FEMA’s response time was far too long, its effectiveness diminished by political decisions that were made in the Bush–Cheney administration. Many local and state officials—of both major political parties—showed the nation that ineptness wasn’t confined to the federal government. Supplies were rerouted or never delivered; communications between agencies was dismal. However, the Coast Guard, National Weather Service, and National Hurricane Center stood out for excellence—as did the Red Cross, Salvation Army, and numerous other volunteer organizations, many of which were on the scene before FEMA.

Homeland security needs to be a lot more than just protecting our country from ISIS, al-Qaeda, and other terrorists. The budget for the Department of Defense this year is about $600 billion, about 54 percent of the entire federal budget. Natural disasters—from forest fires in Oregon to the severe drought in California and the Southwest to floods in Louisiana—have taken more lives and caused more damage than all the terrorists combined. But the budget for disaster relief is about $7 billion, slightly more than 1 percent of the Defense department budget. Even if all the $50 billion spent in Katrina disaster relief during the past decade is figured into the total, it’s still less than 10 percent of one year’s Defense appropriation.

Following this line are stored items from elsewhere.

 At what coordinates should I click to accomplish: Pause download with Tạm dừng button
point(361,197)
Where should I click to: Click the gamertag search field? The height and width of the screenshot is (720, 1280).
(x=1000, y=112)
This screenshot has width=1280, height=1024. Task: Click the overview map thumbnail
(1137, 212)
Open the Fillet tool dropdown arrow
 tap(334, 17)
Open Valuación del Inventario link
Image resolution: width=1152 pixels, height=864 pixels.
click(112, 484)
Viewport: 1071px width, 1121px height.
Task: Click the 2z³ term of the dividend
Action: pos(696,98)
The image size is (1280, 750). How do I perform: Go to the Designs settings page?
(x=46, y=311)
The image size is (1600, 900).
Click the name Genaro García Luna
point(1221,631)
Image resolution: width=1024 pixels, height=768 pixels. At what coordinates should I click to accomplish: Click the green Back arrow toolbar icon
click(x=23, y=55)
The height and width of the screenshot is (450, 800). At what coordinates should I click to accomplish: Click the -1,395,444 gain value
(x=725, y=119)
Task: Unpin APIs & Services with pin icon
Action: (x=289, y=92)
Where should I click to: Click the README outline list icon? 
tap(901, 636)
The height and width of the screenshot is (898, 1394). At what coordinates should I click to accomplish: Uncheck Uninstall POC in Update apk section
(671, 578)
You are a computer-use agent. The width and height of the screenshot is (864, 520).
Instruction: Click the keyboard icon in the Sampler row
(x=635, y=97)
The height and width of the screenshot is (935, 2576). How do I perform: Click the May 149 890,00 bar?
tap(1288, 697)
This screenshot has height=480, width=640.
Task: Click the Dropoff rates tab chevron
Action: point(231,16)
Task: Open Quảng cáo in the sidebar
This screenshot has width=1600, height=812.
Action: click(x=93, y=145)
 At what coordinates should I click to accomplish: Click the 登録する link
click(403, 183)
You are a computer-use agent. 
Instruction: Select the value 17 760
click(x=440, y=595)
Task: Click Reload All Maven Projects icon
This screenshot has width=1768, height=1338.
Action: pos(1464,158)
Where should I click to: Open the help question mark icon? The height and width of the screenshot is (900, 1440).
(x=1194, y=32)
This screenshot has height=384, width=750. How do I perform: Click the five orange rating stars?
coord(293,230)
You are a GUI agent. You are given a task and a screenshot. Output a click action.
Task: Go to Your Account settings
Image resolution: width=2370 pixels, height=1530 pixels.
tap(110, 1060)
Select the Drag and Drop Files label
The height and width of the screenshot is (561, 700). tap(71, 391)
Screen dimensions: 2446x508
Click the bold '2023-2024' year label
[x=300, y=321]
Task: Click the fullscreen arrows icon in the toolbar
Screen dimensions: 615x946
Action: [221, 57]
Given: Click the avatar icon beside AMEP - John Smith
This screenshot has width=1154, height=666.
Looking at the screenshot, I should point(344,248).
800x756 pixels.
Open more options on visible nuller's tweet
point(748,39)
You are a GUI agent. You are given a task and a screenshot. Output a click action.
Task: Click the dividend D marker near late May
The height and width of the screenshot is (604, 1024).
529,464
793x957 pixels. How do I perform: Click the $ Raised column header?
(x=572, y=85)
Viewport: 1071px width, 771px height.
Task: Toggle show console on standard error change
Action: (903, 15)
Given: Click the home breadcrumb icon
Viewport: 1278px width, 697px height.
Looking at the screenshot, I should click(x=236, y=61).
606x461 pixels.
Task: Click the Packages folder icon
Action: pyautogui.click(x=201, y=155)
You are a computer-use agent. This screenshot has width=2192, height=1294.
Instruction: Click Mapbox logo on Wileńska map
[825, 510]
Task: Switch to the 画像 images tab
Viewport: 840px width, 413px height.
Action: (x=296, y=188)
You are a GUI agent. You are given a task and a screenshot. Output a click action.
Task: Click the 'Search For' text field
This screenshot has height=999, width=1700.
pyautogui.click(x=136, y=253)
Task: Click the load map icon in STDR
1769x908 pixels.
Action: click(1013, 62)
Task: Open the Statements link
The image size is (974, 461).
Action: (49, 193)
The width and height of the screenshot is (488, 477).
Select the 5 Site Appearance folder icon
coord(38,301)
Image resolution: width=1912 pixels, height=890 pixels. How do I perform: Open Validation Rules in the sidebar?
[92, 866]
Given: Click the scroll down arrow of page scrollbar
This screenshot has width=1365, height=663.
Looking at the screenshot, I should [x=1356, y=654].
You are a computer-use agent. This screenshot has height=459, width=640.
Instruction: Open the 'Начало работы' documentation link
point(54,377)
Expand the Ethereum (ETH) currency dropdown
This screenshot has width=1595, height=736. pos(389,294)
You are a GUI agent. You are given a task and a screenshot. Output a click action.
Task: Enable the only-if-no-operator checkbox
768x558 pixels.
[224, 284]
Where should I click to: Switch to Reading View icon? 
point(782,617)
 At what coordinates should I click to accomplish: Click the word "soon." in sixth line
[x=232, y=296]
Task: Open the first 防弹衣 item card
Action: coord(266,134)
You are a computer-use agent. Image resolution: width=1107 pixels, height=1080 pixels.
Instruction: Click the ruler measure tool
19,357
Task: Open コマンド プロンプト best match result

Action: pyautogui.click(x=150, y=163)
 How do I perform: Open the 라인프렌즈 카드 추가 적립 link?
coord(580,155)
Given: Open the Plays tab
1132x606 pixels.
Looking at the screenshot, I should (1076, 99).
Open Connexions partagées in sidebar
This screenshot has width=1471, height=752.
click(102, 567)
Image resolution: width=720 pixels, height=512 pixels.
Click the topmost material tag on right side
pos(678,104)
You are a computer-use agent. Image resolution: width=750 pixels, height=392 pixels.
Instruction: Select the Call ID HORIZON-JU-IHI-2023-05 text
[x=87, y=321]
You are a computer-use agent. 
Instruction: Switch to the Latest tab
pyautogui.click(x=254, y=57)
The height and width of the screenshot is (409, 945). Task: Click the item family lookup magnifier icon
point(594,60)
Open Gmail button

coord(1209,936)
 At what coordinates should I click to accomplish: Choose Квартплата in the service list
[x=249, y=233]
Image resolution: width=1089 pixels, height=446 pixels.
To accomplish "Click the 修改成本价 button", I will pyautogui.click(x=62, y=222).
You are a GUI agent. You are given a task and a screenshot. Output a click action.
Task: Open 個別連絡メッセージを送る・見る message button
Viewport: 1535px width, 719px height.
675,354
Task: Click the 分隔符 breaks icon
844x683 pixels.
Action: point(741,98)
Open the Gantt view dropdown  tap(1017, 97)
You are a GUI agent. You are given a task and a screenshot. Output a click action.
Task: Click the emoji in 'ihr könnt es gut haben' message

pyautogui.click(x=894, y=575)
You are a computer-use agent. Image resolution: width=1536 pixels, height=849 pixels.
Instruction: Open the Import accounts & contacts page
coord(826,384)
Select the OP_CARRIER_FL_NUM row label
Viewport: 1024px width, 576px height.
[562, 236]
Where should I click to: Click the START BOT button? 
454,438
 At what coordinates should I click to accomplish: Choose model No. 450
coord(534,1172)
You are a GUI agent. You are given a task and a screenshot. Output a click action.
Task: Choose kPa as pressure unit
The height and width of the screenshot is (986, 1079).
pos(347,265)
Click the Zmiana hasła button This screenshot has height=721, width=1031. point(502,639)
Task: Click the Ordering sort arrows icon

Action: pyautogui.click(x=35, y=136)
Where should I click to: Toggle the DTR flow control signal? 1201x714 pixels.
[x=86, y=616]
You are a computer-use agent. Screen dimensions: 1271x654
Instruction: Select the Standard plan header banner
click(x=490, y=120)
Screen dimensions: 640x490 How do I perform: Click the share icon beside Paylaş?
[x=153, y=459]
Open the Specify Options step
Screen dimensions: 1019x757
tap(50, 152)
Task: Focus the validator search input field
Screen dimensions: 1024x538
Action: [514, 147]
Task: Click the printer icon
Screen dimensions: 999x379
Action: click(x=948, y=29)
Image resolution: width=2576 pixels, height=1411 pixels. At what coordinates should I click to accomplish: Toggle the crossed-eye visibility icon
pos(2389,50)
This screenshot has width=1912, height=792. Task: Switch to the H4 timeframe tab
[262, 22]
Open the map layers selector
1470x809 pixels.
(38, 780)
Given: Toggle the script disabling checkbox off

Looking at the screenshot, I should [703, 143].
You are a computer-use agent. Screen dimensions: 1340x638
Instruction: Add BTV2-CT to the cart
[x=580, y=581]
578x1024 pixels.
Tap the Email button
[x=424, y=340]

And yet, conservative politicians have questioned why the nation needed to put money into Katrina relief. They are the same ones who unquestioningly advocated for more funds for defense while questioning the need for federal funds to help the victims of Hurricane Sandy. Yet, when heavy rains flooded Texas in May, both of Texas’s senators, who had voted to deny funds for the Jersey coast, were first in line to demand federal funds for their own state.

Have we still not learned anything in the past decade?